Though he gave up in 1851, Whitney would live to see his idea come to pass, as the Central Pacific Railroad was built and was operating before he died. Whether he felt frustration at having been passed over by history, as one of the original progenitors of the idea, or not, is not recorded, but I guess he must have been happy for all those folks going to China at least.


Congress had changed their tune not ten years later, when one member (again, so far as I can see, unnamed) declaimed the wonderful vision of what the Indians would know and fear as "the iron horse", a marvel of modern - and, importantly, of course, American - engineering and ingenuity.

The Iron Horse with the wings of wind, his nostrils distended with flame, vomiting fire and smoke, trembling with power ... flies from one end of the continent to the other in less time than our ancestry required to visit a neighboring city.


The Central Pacific Big Four: Men with a Dream

The Transcontinental Railroad was the amalgamation of three separate railroads: the Union Pacific, the Western Pacific and the Central Pacific. One of the first men to envision the idea of a transcontinental railroad was of course an engineer, and well versed in building railroads. He would become one of the leading figures in the attempt to cross America with slats of iron and sleepers of wood, but he would sadly not live to see the fruition of his life's dream.


Theodore Judah (1825 - 1863)

To paraphrase Lyle Langley in The Simpsons episode "Marge vs the Monorail", Judah would have been well qualified to have said "I've built railroads in New York, Sacramento and Marysville, and by gum it put them on the map!" He learned the trade from an early age, remembering the words of his father, a minister, that a life without a goal was a life wasted. He was certain he wanted to be an engineer, and also had taken a great interest in trains, but he wanted to ensure he left some sort of legacy behind, something that would mark his life as having meant something, and make his father proud. He surely succeeded, when, at age twenty-seven, he became a member of the American Society of Civil Engineers, and the next year went on to head the construction of the Sacramento Valley Railroad as its Chief Engineer.

----------

_Challenge_
Carry on the piece about the Transcontinental Railroad, starting right after its last sentence about Judah heading the Sacramento Valley Railroad.

_Dataset excerpt_
----------

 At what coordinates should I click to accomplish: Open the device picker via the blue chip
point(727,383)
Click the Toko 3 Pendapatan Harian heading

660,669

----------

_Written response_
Its president, Charles Lincoln Wilson, recruited him and he left New York to travel to California, where he presented his initial survey and report. Problems dogged the start of the project though, including the election of a new president and the position of  vice president going to one William Tecumseh Sherman, and it was not until a year later, 1855, that work began on the railroad. Funding ran out though, and the proposed line to Marysville terminated instead at Folsom. Nevertheless, the Sacramento Valley Railroad became the first incorporated railroad in America, and would later be part of the Southern Pacific Railroad.

In 1859 he was nominated by the California Pacific Railroad Convention to lobby Washington for the proposed Pacific Railroad, but rumblings in the south as America prepared to descend into one of its darkest chapters in recent history distracted Congress, and he got no traction. Sorry. In fact, he was so almost evangelical about his pet project, describing it, somewhat in the same vein as that sarcastic member of congress, but with absolute conviction and not a hint of humour, as a gateway to Heaven, he became something of a laughing-stock in California, where people began to refer to him as "Crazy Judah", but he would have the last laugh, and show them who was crazy.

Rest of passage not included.